The proposal calls for the tax to expire once the $15 million threshold is met — or at the end of five years, whichever comes first — at which time organizers plan to call for a formal referendum to renew the tax.

Lunde said the extension is supported by the state reviser’s office, and a bill is ready to be introduced to both the state House and Senate.

“It’s so important that we move forward with cleaning up the lakes because we’ve determined at this point that the problem really rests with internal loading — what we’ve already done to our lakes, and not so much what’s coming into the lakes,” Lunde said.

The Watershed District in 2012 purchased a 2010 IMS 7012 HP 51-foot Versi hydraulic dredge for $340,000, along with the pipes, pumping and other equipment necessary to pump the dredge material away from the lake for $435,000.

It has purchased land that will be used as a staging area for the project and contracted out for preliminary engineering.

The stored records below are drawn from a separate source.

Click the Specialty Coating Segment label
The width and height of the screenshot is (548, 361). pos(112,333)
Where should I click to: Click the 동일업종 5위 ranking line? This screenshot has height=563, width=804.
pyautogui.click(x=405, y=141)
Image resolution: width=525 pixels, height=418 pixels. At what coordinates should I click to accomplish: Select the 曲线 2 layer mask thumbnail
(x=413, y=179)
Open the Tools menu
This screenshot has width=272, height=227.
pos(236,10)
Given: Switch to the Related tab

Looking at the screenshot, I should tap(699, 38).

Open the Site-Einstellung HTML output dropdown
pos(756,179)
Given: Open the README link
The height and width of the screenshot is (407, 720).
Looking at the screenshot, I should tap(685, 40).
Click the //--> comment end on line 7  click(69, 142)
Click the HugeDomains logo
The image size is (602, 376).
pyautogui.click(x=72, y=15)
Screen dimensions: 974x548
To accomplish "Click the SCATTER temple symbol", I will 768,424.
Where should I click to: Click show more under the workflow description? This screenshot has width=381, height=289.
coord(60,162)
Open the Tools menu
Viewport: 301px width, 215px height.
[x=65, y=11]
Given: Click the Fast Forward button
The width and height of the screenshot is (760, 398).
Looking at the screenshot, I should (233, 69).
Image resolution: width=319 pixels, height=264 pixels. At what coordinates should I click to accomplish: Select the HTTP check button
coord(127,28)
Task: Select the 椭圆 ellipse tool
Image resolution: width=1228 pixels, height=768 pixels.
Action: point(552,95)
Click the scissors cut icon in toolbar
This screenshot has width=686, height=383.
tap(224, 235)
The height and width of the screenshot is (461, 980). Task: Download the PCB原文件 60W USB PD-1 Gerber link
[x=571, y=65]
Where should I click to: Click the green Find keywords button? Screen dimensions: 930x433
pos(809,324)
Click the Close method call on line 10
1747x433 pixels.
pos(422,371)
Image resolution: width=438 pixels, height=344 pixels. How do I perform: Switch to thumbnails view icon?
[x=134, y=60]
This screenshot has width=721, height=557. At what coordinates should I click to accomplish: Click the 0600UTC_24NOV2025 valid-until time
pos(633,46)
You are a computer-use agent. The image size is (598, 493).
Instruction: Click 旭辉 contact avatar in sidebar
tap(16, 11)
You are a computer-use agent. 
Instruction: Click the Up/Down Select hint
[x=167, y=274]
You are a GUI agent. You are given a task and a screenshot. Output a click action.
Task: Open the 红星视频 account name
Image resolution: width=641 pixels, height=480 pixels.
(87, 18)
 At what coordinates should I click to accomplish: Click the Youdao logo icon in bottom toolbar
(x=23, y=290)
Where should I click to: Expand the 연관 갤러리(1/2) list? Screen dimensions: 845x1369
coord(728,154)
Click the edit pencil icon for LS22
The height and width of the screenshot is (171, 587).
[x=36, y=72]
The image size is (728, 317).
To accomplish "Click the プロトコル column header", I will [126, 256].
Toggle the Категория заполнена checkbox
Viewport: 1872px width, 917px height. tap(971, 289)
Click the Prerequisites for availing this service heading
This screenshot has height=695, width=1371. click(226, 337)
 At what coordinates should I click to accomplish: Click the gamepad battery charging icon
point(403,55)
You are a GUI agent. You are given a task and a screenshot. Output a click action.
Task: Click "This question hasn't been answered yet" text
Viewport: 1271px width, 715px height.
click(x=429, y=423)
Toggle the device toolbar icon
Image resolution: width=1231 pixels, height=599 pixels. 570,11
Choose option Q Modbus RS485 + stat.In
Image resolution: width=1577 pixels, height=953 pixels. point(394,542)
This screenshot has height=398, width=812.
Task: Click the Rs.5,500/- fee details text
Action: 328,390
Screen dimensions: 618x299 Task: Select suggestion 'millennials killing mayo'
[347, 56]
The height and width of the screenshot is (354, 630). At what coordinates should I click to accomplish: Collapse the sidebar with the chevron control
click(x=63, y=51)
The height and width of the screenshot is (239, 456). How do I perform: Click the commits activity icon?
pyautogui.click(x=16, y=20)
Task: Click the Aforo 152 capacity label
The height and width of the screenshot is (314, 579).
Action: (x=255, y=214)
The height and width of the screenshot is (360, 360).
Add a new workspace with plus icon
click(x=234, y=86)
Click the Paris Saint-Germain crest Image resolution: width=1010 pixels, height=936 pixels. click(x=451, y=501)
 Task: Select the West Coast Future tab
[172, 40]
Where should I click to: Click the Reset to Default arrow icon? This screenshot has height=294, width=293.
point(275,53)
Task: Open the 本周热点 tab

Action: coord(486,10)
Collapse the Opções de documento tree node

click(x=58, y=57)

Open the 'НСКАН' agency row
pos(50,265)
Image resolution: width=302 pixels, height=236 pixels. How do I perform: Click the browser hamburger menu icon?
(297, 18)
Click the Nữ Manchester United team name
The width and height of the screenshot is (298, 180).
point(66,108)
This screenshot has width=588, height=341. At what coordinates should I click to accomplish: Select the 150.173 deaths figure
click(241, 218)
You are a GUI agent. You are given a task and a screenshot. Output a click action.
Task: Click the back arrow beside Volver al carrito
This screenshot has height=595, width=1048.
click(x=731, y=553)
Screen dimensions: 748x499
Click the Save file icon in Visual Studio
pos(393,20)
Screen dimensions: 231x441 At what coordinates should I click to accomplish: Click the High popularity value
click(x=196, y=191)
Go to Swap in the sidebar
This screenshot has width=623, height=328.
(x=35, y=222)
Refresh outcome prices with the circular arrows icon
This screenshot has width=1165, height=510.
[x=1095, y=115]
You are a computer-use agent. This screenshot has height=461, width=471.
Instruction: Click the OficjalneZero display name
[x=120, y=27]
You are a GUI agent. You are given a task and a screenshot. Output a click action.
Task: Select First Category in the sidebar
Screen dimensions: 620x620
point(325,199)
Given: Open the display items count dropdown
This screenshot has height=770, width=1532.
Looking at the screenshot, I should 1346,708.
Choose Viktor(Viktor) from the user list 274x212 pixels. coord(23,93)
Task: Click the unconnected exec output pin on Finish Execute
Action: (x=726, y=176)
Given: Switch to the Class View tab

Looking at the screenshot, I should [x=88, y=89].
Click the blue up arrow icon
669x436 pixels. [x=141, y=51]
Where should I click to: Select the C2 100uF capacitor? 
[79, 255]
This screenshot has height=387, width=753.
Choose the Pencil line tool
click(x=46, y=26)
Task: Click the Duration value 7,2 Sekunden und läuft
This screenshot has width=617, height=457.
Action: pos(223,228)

Watershed District officials are waiting to see whether the state will approve $7.5 million in bonding funds to go toward the $15 million dredging project.

She said many of the projects coming before the Legislature are to strengthen different cities’ identities. There are projects for civic centers and Destination Medical Center, to name a few.

“The lakes are our civic center,” she said.

The Lakes Foundation will come before the Albert Lea City Council on Monday asking for a letter of support for the extension.

Lunde said it is important to present to the Legislature that the project is a collaborative effort between the city, the watershed district, the lakes foundation and the Fountain Lake Sportsmen’s Club, among others.

Shell Rock River Watershed District Administrator Brett Behnke said the sales tax dollars have leveraged grants totaling $14.86 million for district improvement projects.